S’il est vrai que la reconstruction du pont était un chantier fédéral, Mme Marois avait plaidé auprès de M. Harper qu’il revenait néanmoins au gouvernement du Québec et aux municipalités de réaménager les voies d’accès, en plus d’implanter un SLR dans le même corridor. Ces vastes travaux justifiaient un parfait arrimage des plans et devis, mais également une contribution financière significative de Québec. Les municipalités directement concernées appuyaient le gouvernement du Québec en ce sens.

L’arrogance fédérale

Je garde un souvenir amer de cette rencontre du 3 décembre 2013 dans une suite du Reine Elizabeth entre les deux premiers ministres, M. Lebel et moi-même. Stephen Harper n’avait alors pas hésité à tenir des propos condescendants sur la corruption au Québec qui jetterait de l’incertitude sur l’exécution du projet si jamais il acceptait la demande de notre gouvernement, soit de mettre sur pied un bureau de projet conjoint. Mme Marois en était sortie interloquée.

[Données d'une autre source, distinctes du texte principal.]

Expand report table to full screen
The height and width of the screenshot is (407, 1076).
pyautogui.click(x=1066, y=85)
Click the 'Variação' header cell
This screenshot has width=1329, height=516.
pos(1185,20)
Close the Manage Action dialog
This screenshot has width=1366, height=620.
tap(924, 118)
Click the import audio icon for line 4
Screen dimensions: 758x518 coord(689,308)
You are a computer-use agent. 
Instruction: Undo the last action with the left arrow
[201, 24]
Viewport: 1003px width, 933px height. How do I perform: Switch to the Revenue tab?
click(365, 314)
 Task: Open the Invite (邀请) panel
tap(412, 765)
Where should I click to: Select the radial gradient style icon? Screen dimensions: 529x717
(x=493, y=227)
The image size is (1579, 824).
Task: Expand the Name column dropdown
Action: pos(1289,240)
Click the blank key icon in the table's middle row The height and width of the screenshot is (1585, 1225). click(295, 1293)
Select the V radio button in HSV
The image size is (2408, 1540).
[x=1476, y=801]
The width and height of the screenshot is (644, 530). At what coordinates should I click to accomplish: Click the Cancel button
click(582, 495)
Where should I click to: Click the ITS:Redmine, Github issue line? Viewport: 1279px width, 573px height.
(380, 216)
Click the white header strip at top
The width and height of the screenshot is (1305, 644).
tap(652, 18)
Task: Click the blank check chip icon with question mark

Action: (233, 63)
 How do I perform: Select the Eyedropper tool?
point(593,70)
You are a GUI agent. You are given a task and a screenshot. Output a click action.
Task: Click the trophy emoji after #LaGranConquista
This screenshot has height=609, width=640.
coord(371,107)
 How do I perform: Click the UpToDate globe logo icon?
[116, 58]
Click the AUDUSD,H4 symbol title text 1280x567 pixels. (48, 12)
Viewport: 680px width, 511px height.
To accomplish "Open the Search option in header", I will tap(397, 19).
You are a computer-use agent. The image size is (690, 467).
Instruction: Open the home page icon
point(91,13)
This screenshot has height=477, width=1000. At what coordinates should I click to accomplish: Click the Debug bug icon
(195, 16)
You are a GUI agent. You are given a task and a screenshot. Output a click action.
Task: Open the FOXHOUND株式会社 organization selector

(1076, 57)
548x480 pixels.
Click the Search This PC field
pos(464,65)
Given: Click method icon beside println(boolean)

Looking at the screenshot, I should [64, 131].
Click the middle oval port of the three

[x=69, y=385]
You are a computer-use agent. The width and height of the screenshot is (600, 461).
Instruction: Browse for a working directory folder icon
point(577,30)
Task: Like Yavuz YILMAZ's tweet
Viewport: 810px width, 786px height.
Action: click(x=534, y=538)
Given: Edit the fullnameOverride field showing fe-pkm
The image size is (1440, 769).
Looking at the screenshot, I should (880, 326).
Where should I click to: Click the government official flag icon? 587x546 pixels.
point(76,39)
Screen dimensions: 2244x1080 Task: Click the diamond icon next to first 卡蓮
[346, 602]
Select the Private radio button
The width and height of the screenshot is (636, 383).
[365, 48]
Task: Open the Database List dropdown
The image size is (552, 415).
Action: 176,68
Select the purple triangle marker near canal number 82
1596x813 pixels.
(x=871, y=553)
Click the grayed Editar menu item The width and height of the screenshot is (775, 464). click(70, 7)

Quant à moi, je vivais en accéléré mon premier cours d’Arrogance fédérale 101.

Le scénario proposé alors par Ottawa était le pire que le Québec pouvait envisager : le pont sera construit en dépit de toutes les revendications du Québec, mais le peuple québécois en paiera néanmoins 100 % de la facture. Bref, le Québec subira toutes les conséquences négatives sans en tirer aucun avantage.

Face à ce constat, Mme Marois a alors proposé formellement au gouvernement fédéral le transfert de la propriété du futur pont et de tous les autres ponts fédéraux de la région métropolitaine.

Le gouvernement libéral qui a succédé au nôtre n’a visiblement pas donné suite à cette proposition de « nationalisme des ponts »…

Au-delà des rapports de force et de la sincère préoccupation pour la sécurité des usagers qui empruntaient le « vieux » pont (souvenons-nous de la saga de la super-poutre et du plan d’urgence en cas de fermeture), je retiens que cet épisode est une preuve supplémentaire du dysfonctionnement du fédéralisme. Le pont Champlain est une infrastructure stratégique. Une grande portion des échanges cruciaux pour l’économie canadienne dépend de ce pont qui enjambe la Voie maritime du Saint-Laurent. Cette anomalie historique est un véritable symbole de la présence canadienne sur le sol québécois. La version de M. Lebel a l’avantage de démontrer qu’il était hors de question pour Ottawa de céder un pouce à un gouvernement indépendantiste, même si plusieurs conservateurs dogmatiques auraient assurément voulu se débarrasser d’un pont construit à la hâte dans les années 1950.

Une fois retiré de la vie politique, M. Lebel reconnaît-il aujourd’hui qu’exiger le péage était une erreur ? Son entrevue ne le dit pas.

Avec le recul, je constate que le contrôle de l’ensemble des infrastructures sur le sol québécois par le gouvernement du Québec est bien plus efficace pour les contribuables et les entreprises qu’un absurde partage des compétences avec le fédéral.

Les batailles contre le péage, pour un pont « signature » et pour des transports en commun performants n’ont pas été gagnées par Denis Lebel ou par un gouvernement en particulier. Elles sont le résultat d’un travail de mobilisation entrepris par un gouvernement obsédé par le seul intérêt du Québec, avec des maires, mairesses, citoyens et gens d’affaires concernés.